Ada sejumlah percobaan terkontrol acak (RCT) obat antihipertensi dengan kognisi dan atau
demensia sebagai salah satu hasil. Beberapa percobaan sebelumnya yang menggunakan
diuretik atau beta-blocker negatif.12,13 SCOPE trial14 termasuk jauh lebih tua (70-89 tahun)
kelompok pasien dan dikecualikan mereka dengan stroke atau infark miokard dalam 6 bulan.
Candesartan [angiotensin II tipe 1 (AT1) receptor blocker] tidak ditemukan memiliki efek
positif pada perkembangan gangguan kognitif lebih dari 3,7 tahun. Namun, obat antihipertensi
yang digunakan dalam 84% dari Trols con. RCT yang melibatkan enzyme (ACE) inhibitor
angiotensin-converting (HARAPAN15 dan PROGRESS16)telah dicampur tapi ging encoura-.
Trial PROGRESS, termasuk kedua pasien bersayap normotensif dan hiper dengan riwayat
penyakit serebrovaskular, menemukan penurunan yang signifikan dalam demensia terkait
stroke pada pasien yang diobati dengan perindopril (ACE inhibitor) sebagai antihipertensi
utama. The Syst-Eur percobaan termasuk 2410 orang tua dengansistolik terisolasi

hipertensi(tekanan darah sistolik 160-219 dan diastolik BP dari, 95 mm Hg). Kelompok


intervensi(n 1238) menerima nitrendipin (calcium¼channel blocker) dan jika diperlukan,
enalapril dan rothiazide hydrochol-.17 Selama 2 tahun tindak lanjut, kelompok intervensi
memiliki 50% penurunan risiko kejadian demensia dibandingkan dengan kelompok yang
menerima plasebo. Kontrol diberi obat antihipertensi pada akhir persidangan dan kedua
kelompok diikuti selama lebih 2 tahun. Pengobatan jangka panjang dengan nitrendipin
mengurangi insiden demensia sebesar 55% (7,4-3,3 kasus per 1000 orang-tahun). Pengobatan
1000 pasien selama 5 tahun dapat mencegah 20 (95% CI: 7, 33) kasus demensia.18 Hipertensi
pada Lansia Sangat trail (HYVET)19 termasuk pasien dengan hipertensi (tekanan darah sistolik
dari 160-200 dan diastolik BP dari, 110 mm Hg, masing-masing) berusia 80 tahun atau lebih
yang diikuti selama 2 tahun. Tidak ada penurunan yang signifikan dalam insiden demensia
antara aktif (indapamide dengan atau tanpa ndopril peri) dan lengan plasebo. Namun, ketika
data digabungkan dalam meta-analisis dengan jalan terkontrol plasebo lainnya rasio risiko
gabungan disukai pengobatan aktif dengan HR antihipertensi dari 0,87 (95% CI: 0,76, 1,00).
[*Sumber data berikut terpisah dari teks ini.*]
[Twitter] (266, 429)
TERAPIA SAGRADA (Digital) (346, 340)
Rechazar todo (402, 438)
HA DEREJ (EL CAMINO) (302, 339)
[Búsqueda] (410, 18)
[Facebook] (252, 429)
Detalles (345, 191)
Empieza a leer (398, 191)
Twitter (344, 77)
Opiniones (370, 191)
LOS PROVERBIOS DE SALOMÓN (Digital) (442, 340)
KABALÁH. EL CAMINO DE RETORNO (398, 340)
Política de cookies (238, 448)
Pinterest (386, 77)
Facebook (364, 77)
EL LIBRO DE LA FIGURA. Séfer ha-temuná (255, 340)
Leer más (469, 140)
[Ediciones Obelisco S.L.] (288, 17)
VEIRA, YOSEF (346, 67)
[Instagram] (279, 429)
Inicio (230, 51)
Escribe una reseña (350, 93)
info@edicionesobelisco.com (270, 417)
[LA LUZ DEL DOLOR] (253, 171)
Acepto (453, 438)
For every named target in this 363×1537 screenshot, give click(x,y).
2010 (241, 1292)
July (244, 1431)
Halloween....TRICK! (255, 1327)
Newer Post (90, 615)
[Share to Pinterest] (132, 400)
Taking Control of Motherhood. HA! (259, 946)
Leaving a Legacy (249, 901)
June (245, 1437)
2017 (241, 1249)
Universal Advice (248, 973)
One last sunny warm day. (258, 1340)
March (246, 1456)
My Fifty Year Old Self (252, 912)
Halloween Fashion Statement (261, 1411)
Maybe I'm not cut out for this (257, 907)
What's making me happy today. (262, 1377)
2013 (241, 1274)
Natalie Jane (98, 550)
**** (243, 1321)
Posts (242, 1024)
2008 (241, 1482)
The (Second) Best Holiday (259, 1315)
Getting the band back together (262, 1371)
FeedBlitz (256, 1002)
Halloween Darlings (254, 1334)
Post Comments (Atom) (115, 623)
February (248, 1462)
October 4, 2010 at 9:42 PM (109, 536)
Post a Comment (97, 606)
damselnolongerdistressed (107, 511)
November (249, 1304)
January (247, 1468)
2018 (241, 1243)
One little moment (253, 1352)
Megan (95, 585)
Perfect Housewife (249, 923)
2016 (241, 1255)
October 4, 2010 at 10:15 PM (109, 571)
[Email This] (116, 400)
Sejumlah kontrol dan epidemiologi studi kasus- telah melaporkan hiperkolesterolemia sebagai
faktor risiko demensia, termasuk AD. Sebagai contoh, sebuah studi prospektif dari Finlandia
dengan 21 tahun tindak lanjut ditemukan kolesterol dibesarkan di pertengahan kehidupan (6.5

mmol / l) untuk lebih dari dua kali lipat risiko demensia, termasuk AD, secara independen dari
faktor risiko lain seperti hipertensi dan ApoE4.20 A-analisis meta dari tujuh studi tional
observa- ditunjukkan pengurangan risiko di gangguan kognitif menjadi signifikan hanya statin
(OR 0,43) dan tidak menurunkan lipid agen lainnya.21 Efek menguntungkan mungkin dibatasi
¼
untuk orang tua di bawah usia 80 tahun22 dan untuk orang-orang statin yang menghambat alpha
dan beta secre- tase.23 Namun, tidak semua studi epidemiologi menunjukkan hubungan antara
penggunaan statin dan demensia berikutnya24 dan hasil uji coba campur antar, di mana kognisi
dan demensia adalah hasil sekunder, telah mengecewakan.25,26

Total homocysteine Elevated (tHcy) berhubungan dengan peningkatan risiko penyakit jantung,
stroke, infark otak diam dan demensia.27- 29 Pada orang tua, konsentrasi yang lebih tinggi dari
tHcy berhubungan dengan kinerja yang buruk pada tes neuropsikologi dengan kemungkinan
kognitif penurunan 2,8 kali lipat(P, 0,05) lebih tinggi pada subyek dengan tingkat tHcy di atas
15 mmol / l dibandingkan dengan mereka dengan tingkat di bawah 10 mmol / l. 30 Sebuah studi
epidemiologi besar di Framingham, AS, yang melibatkan 1092 olderesidents di masyarakat
(usia rata-rata 76 tahun, median follow up 8 tahun) melaporkan bahwa risiko AD hampir dua
kali lipat (risiko relatif, RR 1,8; interval kepercayaan, CI 1,3 - 2,5) dengan satu peningkatan
standar deviasi di tingkat tHcy pada awal.31 Meskipun tHcy tinggi telah terbukti berhubungan
dengan gangguan kognitif di AD, efek mengurangi kadar homosistein pada kognisi dan fungsi
global yang belum diteliti secara memadai. Dalam sebuah penelitian prospektif kecil yang
melibatkan 33 pasien, Nilsson et al.32 melaporkan peningkatan tion func- kognitif setelah 2
bulan cobalamine (B12) dan pengobatan folat dalam perorangan- perorangan dengan demensia
ringan sampai sedang yang telah ditinggikan tHcy. Pasien dengan demensia berat dan mereka
yang memiliki tHcy yang normal tidak namun menunjukkan perbaikan klinis.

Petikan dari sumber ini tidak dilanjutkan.